"Is George Bush unbeatable?" Suddenly this summer that became the question du jour of cable TV and the Sunday talkfests. That it is being asked suggests that many consider it impossible that President Bush will lose to any of the current crop of Democratic candidates. From every standpoint—history, issues, money, persona—the defeat of George W. Bush in 2004 appears improbable.
Consider history. In the twentieth century seven Presidents were defeated or declined to run again, for one (or more) of four reasons: perceived failure as a war leader, economic distress, a revolt in the party, or a third-party candidacy that ruptured the incumbent's political base.
Harry Truman, in 1952, and Lyndon Johnson, in 1968, declined to run again. Both faced a major rebellion in the Democratic Party and a loss of public support after miring the United States in a seemingly unwinnable war in Asia.
Five were rejected. William Howard Taft was done in by the third-party campaign of his patron Theodore Roosevelt. Herbert Hoover was wiped out by the Depression. Gerald Ford presided over the U.S. defeat in Vietnam and was bedeviled by Ronald Reagan right up to the Kansas City convention. Jimmy Carter led the country through a year of ignominy in the Iranian hostage crisis and gave us 21 percent interest rates and 13 percent inflation. George H.W. Bush antagonized his base and watched Ross Perot walk off with the populist right in November.
It is the experience of the father that haunts the son, because the strong hand that George W. Bush has been dealt in 2003—successful war President, popular with the people, and no Republican rival or third-party challenger on the horizon—is the hand his father held in the summer of 1991.
In retrospect, the senior Bush was a successful President. In his first year he liberated Panama and the Berlin Wall came down. In his second he cobbled together a twenty-eight-nation coalition to drive Saddam Hussein out of Kuwait. In his third he won the most decisive victory in U.S. military history, persuaded the Arabs to sit down with the Israelis at Madrid, and godfathered the reunification of Germany. Entering 1992, he could claim credit for having presided over America's successful conclusion of the Cold War and having helped to liberate 100 million people in Eastern Europe.
When Norman Schwarzkopf's triumphant Army of Desert Storm marched up Constitution Avenue in the victory parade in June of 1991, George Bush's approval rating had recently peaked, at 91 percent. Six months later Bush was scrambling to stave off humiliation in New Hampshire. The following November he was defeated, collecting only 37 percent of the vote. What went wrong?

▸ Tasks and exercises:
1: Rewrite the essay on George W. Bush's reelection chances from "Consider history. In" up to and including "incumbent's political base.", replacing "war leader" with "wartime leader".
2: Continue the essay on George W. Bush's reelection chances from the point where it stops.
The material after the essay on George W. Bush's reelection chances is not needed.

▸ Supplied data:
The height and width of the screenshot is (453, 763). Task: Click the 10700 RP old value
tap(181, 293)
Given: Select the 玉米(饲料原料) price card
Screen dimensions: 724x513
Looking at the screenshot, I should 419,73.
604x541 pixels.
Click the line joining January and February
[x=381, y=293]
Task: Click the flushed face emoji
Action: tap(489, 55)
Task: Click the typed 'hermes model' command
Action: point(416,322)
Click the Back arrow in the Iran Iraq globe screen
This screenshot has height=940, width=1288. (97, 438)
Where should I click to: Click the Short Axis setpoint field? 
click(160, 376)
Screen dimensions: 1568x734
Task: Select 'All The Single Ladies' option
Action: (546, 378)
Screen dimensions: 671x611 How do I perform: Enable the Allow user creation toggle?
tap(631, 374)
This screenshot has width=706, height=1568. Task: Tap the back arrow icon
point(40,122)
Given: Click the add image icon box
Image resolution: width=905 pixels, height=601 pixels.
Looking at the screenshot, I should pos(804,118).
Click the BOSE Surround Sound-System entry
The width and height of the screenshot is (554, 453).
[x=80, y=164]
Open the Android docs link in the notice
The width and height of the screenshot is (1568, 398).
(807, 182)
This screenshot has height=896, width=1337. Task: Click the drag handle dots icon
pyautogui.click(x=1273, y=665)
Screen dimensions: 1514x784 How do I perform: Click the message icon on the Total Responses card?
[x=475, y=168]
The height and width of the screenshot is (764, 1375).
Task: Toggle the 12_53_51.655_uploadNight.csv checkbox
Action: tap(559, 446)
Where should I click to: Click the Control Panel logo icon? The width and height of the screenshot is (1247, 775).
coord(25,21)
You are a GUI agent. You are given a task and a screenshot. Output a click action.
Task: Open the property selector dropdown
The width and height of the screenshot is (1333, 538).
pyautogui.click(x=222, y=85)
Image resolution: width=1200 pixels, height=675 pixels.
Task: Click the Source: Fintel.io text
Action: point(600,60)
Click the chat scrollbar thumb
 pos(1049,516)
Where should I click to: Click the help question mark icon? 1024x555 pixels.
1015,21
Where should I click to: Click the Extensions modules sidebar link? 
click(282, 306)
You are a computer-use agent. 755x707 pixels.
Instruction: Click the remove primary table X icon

▸ Expected results:
1:
Consider history. In the twentieth century seven Presidents were defeated or declined to run again, for one (or more) of four reasons: perceived failure as a wartime leader, economic distress, a revolt in the party, or a third-party candidacy that ruptured the incumbent's political base.

2:
Like Winston Churchill in July of 1945, Bush was a victim of his own and his country's success. With the defeat of communism, the Cold War coalition that had given the Republicans five victories in six presidential elections—and two forty-nine-state landslides—dissolved. Foreign policy, Bush's long suit, ceased to be central to national politics. As a voting issue it was off the table in 1992.
A second cause of Bush's defeat was the alienation of his base. The right had savaged Bush in 1980, when he made the strongest run of all the candidates seeking to deny Reagan the nomination. Elected President in 1988, he reciprocated, treating conservatives to some of the same dismissive contempt with which they had treated him—not only in his appointments but in his policies.
In 1990, at the behest of his budget director, Richard Darman, Bush threw over his "no new taxes" pledge and colluded with Hill Democrats to raise the top tax rates, which Reagan had cut back to 28 percent. In 1991 he went to the UN to declare that America's mission was to create a "New World Order." After the brutal battle to put Clarence Thomas on the Supreme Court, Bush, at the urging of Senator John Danforth, embraced a civil-rights bill almost identical to the "quota bill" he had rejected. Small businessmen whose work force failed to meet some vague standard of diversity were forced to prove that they were not racists.
Then there were class and ideology. Reagan was Eureka College, Bush was Yale. Reagan was anti-government, Bush was big government. Reagan relished confrontation on matters of principle, Bush believed in compromise. Reagan's eyes misted over as he spoke of a "city on a hill," Bush was put off by "the vision thing."
Conservatives agreed: he was not one of us.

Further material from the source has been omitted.